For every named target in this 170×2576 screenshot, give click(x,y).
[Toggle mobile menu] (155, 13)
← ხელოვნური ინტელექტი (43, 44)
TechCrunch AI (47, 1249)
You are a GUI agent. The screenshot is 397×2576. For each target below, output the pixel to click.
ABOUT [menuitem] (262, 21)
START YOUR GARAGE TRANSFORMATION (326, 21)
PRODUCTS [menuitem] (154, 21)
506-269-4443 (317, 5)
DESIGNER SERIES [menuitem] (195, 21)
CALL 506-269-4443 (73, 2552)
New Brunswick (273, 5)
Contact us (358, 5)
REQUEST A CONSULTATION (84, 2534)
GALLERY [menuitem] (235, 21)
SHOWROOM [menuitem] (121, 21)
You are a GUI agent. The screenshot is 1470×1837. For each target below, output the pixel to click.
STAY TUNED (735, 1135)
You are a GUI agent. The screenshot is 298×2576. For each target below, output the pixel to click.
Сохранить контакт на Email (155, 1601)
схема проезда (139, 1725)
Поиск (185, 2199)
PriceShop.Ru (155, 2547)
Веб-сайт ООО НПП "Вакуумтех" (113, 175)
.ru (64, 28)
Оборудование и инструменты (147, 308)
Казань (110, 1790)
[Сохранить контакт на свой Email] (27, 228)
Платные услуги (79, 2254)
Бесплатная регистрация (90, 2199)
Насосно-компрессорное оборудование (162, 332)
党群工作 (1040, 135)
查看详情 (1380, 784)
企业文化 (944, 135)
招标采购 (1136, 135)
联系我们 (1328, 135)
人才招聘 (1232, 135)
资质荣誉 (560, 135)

_ _ _ _

### EXERCISE GOAL
How many of the lines above contain the word "Сохранить"? Give only the number.

### COMPLETE ANSWER
2